Alexandra Traviss, JD/MBA ‘14, made her way through the stations and talked about how important the library has been to her, especially during her 1L and 2L years, when she studied there between 10 and 15 hours a week.
“It’s good to understand the full scope of the resources here and reinforce how much the librarians know and that they’re willing to connect with the students,” she said. “A lot of them went to law school and know the ropes, so they can easily relate.”
It’s true that a successful law student gets to know the library and librarians quite well, Lewis said. Students use the library’s print and electronic resources, as well as the librarians’ research expertise, for classes, journals, work done for professors, and activities like moot court competitions. The librarians provide in-class training on legal research, post course materials and old exams, and help select paper topics, among many other services.
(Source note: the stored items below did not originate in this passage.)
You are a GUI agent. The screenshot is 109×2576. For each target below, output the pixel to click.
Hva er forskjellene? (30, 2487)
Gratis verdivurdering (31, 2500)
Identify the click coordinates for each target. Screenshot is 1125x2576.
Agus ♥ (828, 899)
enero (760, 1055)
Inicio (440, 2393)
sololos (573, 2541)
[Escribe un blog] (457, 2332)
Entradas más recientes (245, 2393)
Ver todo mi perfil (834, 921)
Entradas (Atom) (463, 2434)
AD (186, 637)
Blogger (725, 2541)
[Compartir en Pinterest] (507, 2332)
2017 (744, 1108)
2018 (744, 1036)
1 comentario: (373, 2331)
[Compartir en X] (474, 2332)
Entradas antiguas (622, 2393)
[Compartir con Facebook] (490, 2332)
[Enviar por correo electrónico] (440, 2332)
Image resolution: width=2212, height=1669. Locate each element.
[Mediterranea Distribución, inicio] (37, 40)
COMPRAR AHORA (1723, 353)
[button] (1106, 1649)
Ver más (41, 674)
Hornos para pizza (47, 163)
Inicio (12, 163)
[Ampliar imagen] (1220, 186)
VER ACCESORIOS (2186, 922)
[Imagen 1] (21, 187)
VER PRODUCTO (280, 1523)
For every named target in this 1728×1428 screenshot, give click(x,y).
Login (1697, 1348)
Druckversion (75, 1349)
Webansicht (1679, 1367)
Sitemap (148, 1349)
But another message of Fall Fest is that the library isn’t just for work, said Julie Stauffer, Head of Acquisitions and Electronic Resources, who was stationed in the Fulton Room. Maurice and Muriel Fulton donated funds for non-legal magazines and a DVD collection. Stauffer’s job during Fall Fest was to tell students about those two collections, as well as the library’s novel collection. She was asking for book, movie, and magazine recommendations from students who passed through.
“A lot of times, they don’t know we offer this,” Stauffer said. “This event is supposed to represent what the library can do for the student’s life while they’re in law school, concerning legal resources and research help. The thing that’s not as apparent is what they can do to relax a bit or learn about the world around them.”